Афанасьев словно бы мимо ушей пропустил его бодрые слова, в сомнении покачал головой:
– Да уж и есть ли за этим Кашинским хоть какой-нибудь кружок?.. Что-то сомневаюсь… Скоро вот полгода, как я здесь, а ни о каком кружке знать ничего не знаю… И самого-то Кашинского видел – всего ничего…
– Я разговаривал с ним об этом, то есть о кружке… Их тут весной разгромила полиция. Вот съедутся студенты – дело будет налажено. Так что давай потерпим…
Афанасьев лишь пожал плечами в ответ на эти слова.
Парк потемнел вдруг еще больше.
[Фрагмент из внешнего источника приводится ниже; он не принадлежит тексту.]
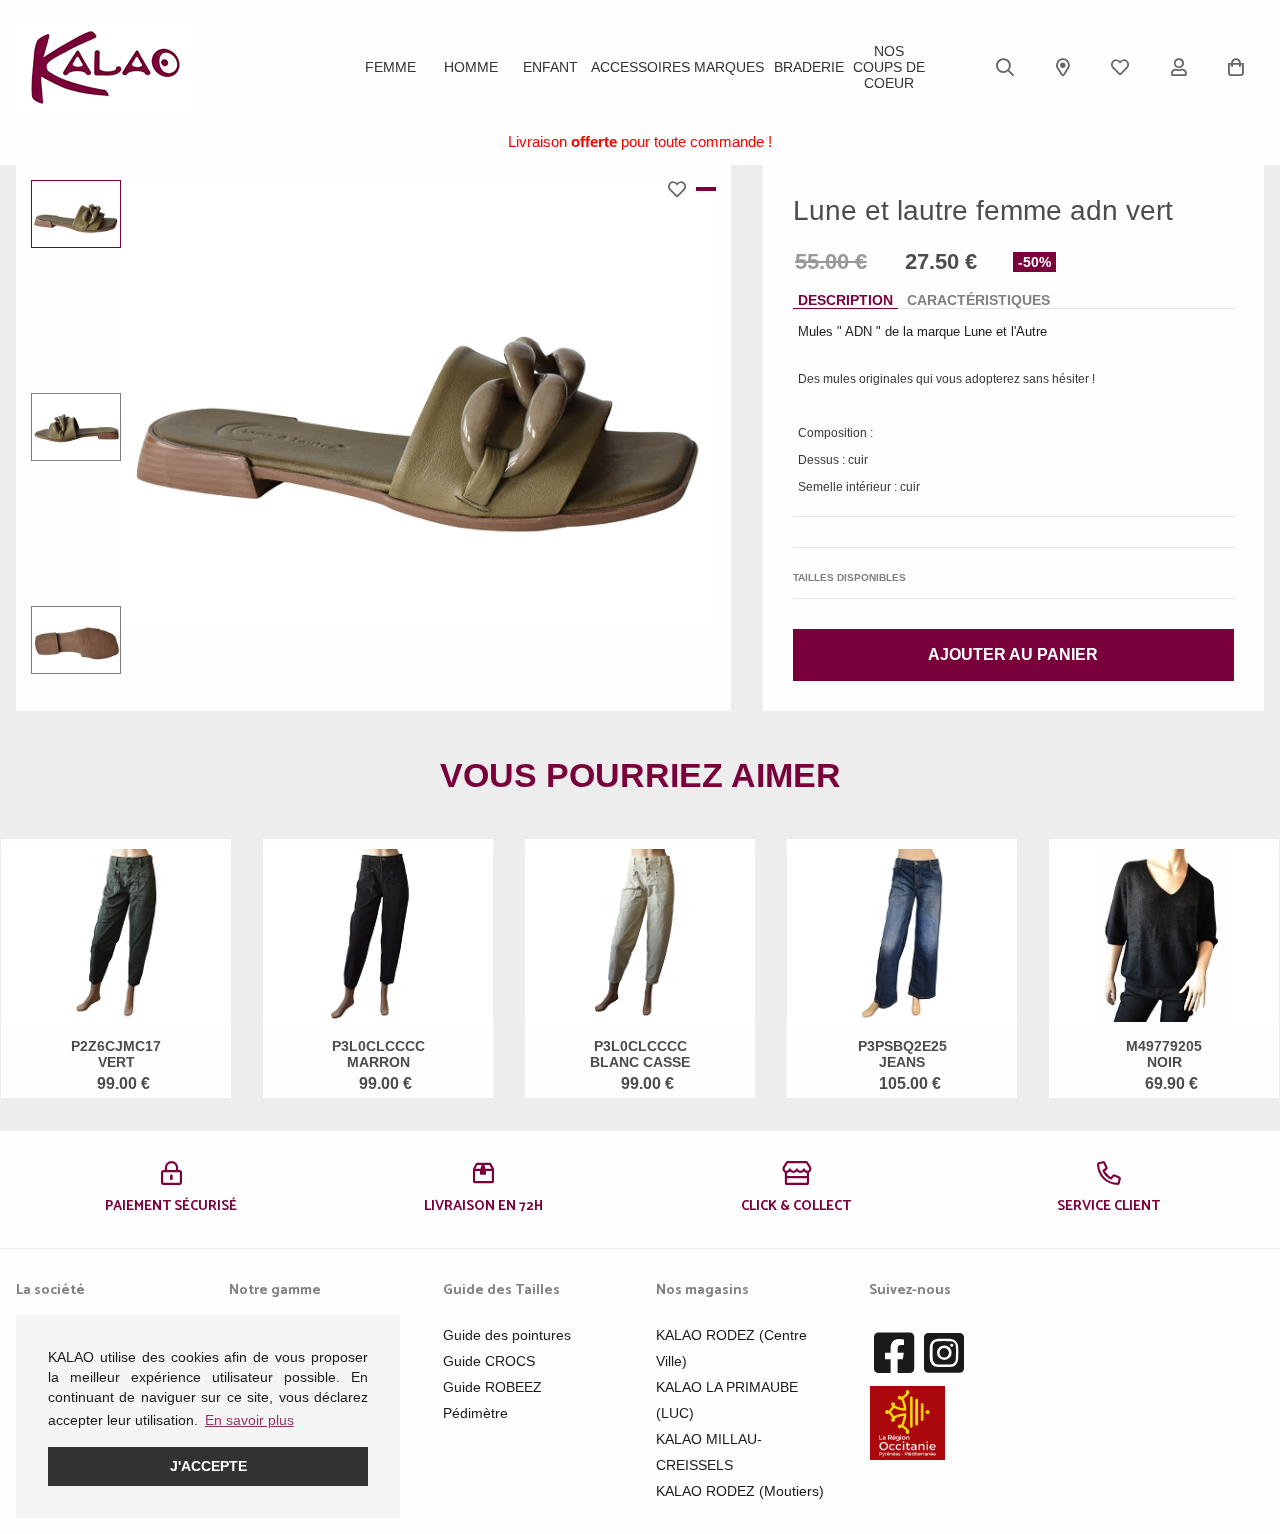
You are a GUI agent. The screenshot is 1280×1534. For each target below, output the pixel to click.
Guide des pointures (507, 1335)
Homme (471, 67)
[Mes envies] (1120, 67)
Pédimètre (475, 1413)
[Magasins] (1063, 67)
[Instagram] (944, 1354)
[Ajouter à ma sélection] (682, 189)
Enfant (550, 67)
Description (845, 300)
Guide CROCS (489, 1361)
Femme (390, 67)
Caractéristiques (978, 300)
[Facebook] (894, 1354)
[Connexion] (1179, 67)
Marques (729, 67)
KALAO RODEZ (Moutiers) (740, 1491)
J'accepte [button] (208, 1466)
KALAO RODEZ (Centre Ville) (731, 1348)
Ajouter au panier (1013, 654)
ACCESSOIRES (640, 67)
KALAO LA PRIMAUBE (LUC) (727, 1400)
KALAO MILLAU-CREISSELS (709, 1452)
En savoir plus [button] (249, 1420)
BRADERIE (809, 67)
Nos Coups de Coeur (889, 67)
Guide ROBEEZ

Впереди, над деревьями, с хриплым карканьем поднялись вороны. По листве, по притоптанному песку дорожки застучали крупные капли. Сорвался ветер, зашатал деревья, и они занялись тревожным осенним шумом. Дождь стал расходиться.
– Ну вот и поговорить не даст… – Михаил глянул на небо и повернул в обратную сторону. Вдалеке Кашинский призывно махал им руками. Под расходящимся дождем прибавили шагу. На ходу доканчивали разговор:
– Так, стало быть, в Петербург?
– Да, сегодня уезжаю…
– А в Питере-то долго ли пробудешь?
– Да дел-то там теперь много. Сам знаешь: обычно осенью начинается наша основная кружковая работа!.. Где-нибудь в ноябре, к декабрю ближе, жди меня здесь!.. Поддерживай пока связь с Кашинским…
Простились на Кадетском плацу, под косыми дождевыми струями. Афанасьев направился в сторону Рогожской заставы, чтобы сесть там на конку, едущую в Замоскворечье, где он жил, Михаил с Кашинским – в сторону Красноказарменной.